Do you think it is every possible to truly achieve 100% fluency in a foreign language? Or will there always be small nuances you might not fully grasp? I am thinking of this theory we learned in my old college linguistics class called 'native speakers intuition.' It stated that people have an instinct with aspects of their native language that they cannot duplicate with subsequent languages they learn. For example, you could look at a badly constructed sentence and instinctively know it is wrong, but it someone asks you to cite the rule or to technically explain what the problem is, you might not be able to.

I took the course in 1998 or so and I am wondering if this theory has been debunked since
Doesn't sound very serious to me Intuition plays a role when speaking a foreign language. Intuition in this case is just a word for acquired reflexes IMO.

I've always been good at learning foreign languages, and I think it's in part due to the fact that these "intuitions" come easily to me. Meaning that I can learn and integrate some grammatical reasoning without thinking about it. I don't know where that comes from, mostly from simple memory probably. I have a good memory I think, but there are things I remember easier than others, and languages are one of them. Other things (especially involving numbers) I seem to forget even before I learned them

When I was a student, I was once accidentally assigned to an English class that was far below my level then. One day in class, a student said something, and the teacher asked us if we thought that a specific form he had used was correct. Every one raised their hand except me. I was right, but when the teacher asked me why I didn't think the form was correct, all I could do was stammer that I didn't like it. It didn't feel right.

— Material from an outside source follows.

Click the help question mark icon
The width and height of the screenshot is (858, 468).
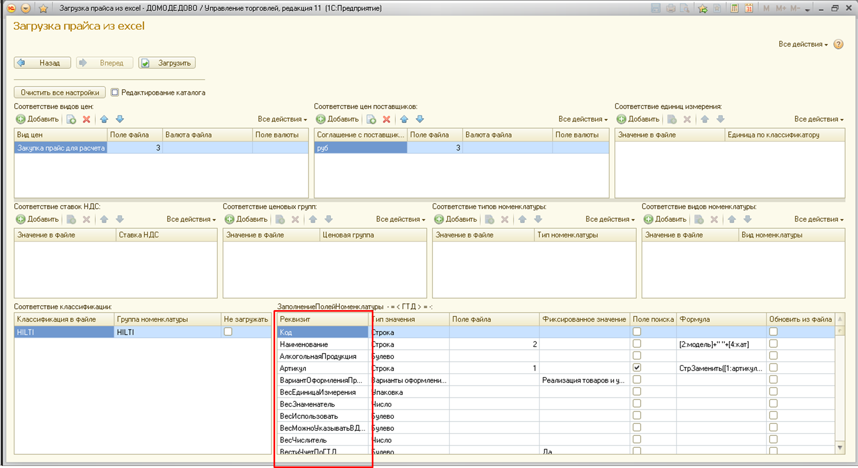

I never learned languages by learning the rules. I learned them by listening and reading, and unconsciously working them out and applying them by myself.

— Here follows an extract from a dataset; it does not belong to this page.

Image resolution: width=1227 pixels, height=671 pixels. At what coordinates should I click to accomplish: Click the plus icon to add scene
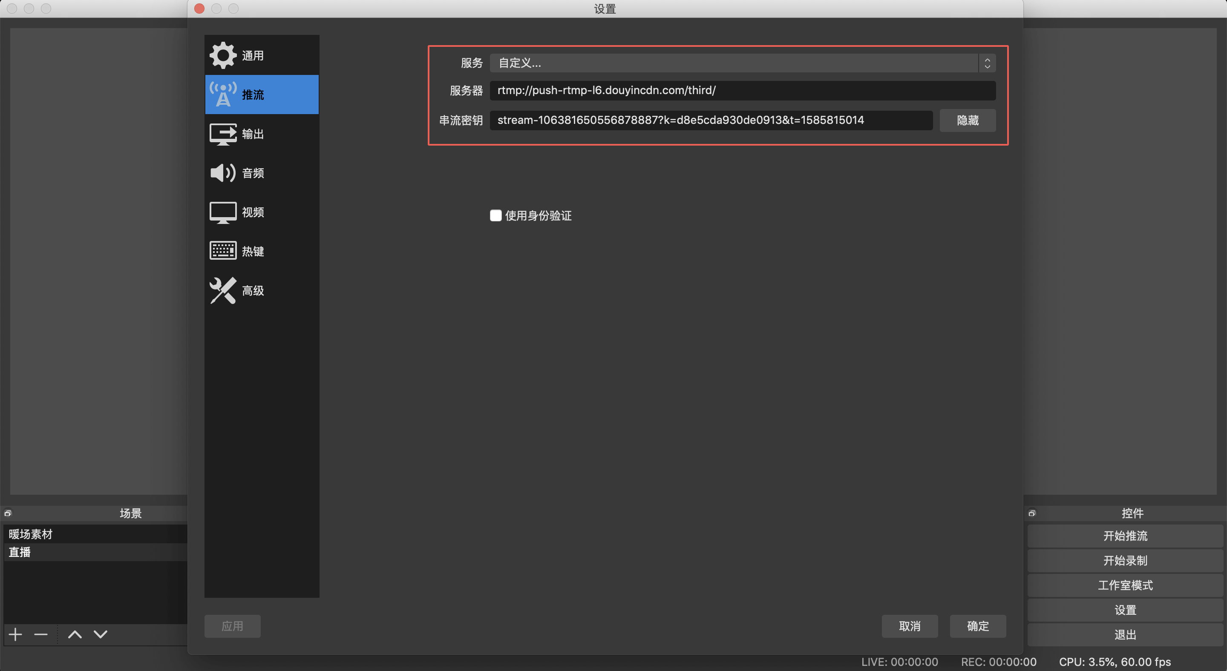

Just as we all apply complex grammatical rules in our native language without being aware of it, without even knowing the rules, we can do the same in a foreign language. The only difference is that the probability that we get it right is lower, because instead of applying rules we have been living since we were born or before, we are applying rules that we learned later in life, at a time when we have other things to worry about and where our organism is not so much focused on learning, and where we may be encumbered by the rules and reflexes of our native language. But it's a quantitative difference, not a mysterious gift you have in your native language and can never gain in another. That's my opinion at least.